The most surprising thing that stood out to me was pitches in the heart of the plate in the 3-1 counts and 2-0 counts. Those are the situations that we reflexively expect hitters to cut it loose, especially in the middle of the plate. Get into one of those counts and then seek to do loud damage, the thinking goes. Yet, in both situations, the average run values from swings are negative.

That’s not to say hitters shouldn’t swing in those opportunities. That data shows that swinging is better than the alternative in those counts and locations. That’s very clear in the 2-0 counts (-2.5 from swings vs. -6.1 from takes), but it’s much closer in 3-1 counts (-6.1 vs. -8.2). But once you leave the heart of the plate locations in those counts, the decisions are in favor of not swinging.

Tango’s takeaway from that data was that batters are not, on average, discerning enough to consistently tell the difference between a pitch in the heart of the plate that they should swing at and an in-zone shadow zone pitch that they should take. Therefore, maybe they’d be better off not swinging in 3-1 counts as a rule.

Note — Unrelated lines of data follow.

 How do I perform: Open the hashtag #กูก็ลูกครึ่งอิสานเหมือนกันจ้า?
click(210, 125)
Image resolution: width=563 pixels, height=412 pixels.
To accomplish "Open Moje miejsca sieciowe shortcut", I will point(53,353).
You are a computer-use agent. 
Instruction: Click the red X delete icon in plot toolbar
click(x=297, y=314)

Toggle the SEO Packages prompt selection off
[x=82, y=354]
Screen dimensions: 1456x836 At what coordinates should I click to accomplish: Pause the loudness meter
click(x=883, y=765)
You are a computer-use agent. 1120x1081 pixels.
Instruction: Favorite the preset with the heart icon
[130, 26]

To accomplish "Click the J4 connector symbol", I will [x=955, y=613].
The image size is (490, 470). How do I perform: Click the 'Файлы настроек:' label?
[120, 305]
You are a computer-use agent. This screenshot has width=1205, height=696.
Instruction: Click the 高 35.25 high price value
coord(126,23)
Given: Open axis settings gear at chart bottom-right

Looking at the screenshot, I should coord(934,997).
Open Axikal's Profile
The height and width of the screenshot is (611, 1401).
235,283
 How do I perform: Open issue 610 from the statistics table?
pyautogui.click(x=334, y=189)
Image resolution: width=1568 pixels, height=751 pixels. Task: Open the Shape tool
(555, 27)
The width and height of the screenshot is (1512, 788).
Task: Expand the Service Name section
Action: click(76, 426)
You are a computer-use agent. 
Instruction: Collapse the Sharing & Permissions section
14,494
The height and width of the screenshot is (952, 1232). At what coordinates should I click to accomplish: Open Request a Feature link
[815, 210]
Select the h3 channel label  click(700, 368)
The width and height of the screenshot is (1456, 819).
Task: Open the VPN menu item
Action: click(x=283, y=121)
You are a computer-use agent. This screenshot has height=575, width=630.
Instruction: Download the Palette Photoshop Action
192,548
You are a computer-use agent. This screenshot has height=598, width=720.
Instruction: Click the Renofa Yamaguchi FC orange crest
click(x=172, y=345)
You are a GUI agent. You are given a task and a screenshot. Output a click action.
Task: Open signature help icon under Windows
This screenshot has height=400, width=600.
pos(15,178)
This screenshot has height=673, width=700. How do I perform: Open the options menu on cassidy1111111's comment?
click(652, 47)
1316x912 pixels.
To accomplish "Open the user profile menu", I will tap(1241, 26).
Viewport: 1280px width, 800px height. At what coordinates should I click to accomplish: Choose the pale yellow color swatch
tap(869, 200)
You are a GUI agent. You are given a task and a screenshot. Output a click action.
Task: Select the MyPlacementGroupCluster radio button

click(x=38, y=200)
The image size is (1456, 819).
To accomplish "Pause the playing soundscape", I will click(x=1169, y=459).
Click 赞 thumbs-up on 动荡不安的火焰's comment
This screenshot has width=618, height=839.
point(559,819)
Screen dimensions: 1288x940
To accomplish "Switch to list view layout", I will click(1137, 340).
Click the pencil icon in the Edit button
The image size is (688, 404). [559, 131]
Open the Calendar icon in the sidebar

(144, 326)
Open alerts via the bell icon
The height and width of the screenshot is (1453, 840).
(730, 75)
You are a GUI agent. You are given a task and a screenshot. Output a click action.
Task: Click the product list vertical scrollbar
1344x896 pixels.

That Doesn’t Apply to Julien

I say often that group statistics are not very good indicators for individual outcomes. While it might make sense for the average MLB hitter to follow Tango’s advice, that advice might not have as much applicability for someone with Julien’s refined skill set.

When Julien was ahead in the count last season, and the pitch was located in the heart of the plate, he swung 73.4% of the time, which is more or less the same as the 74.5% league average in that situation. So, he displayed more or less average aggressiveness in the middle of the plate in hitters’ counts.

But where he differentiated himself is on pitches in the shadow zone. Against those pitches, when ahead in the count, Julien swung just 35% of the time, the 4th-lowest rate in the league among the 170 players to see at least 200 shadow zone pitches. The rest of the league swung at 51.4%. On pitches out of the zone, he went after just 7.9%, less than half as often as the league’s 16.8%.

On shadow zone pitches, inside the strike zone, Julien swung at just 21.3%. The league did so at 33.0%. Julien’s swing rate against such pitches was the lowest in the league.

The league might not be able to discern heart from shadow strike finely enough to make good swing decisions, but Eddie Julien seemingly can. That’s illustrated well by these heatmaps from Pitcherlist:

In particular, I’ll call your attention to the swing aggression (top left) and power (bottom right) charts. Look how well they overlay one another. Where Julien’s power plays best is also where he’s being the most aggressive in swinging. That’s a great approach.

Should Julien swing more often? Probably not. Is he too passive? Probably not. He just has an outstanding grasp of where he can do damage and the skills and approach that enable him to execute to his strengths.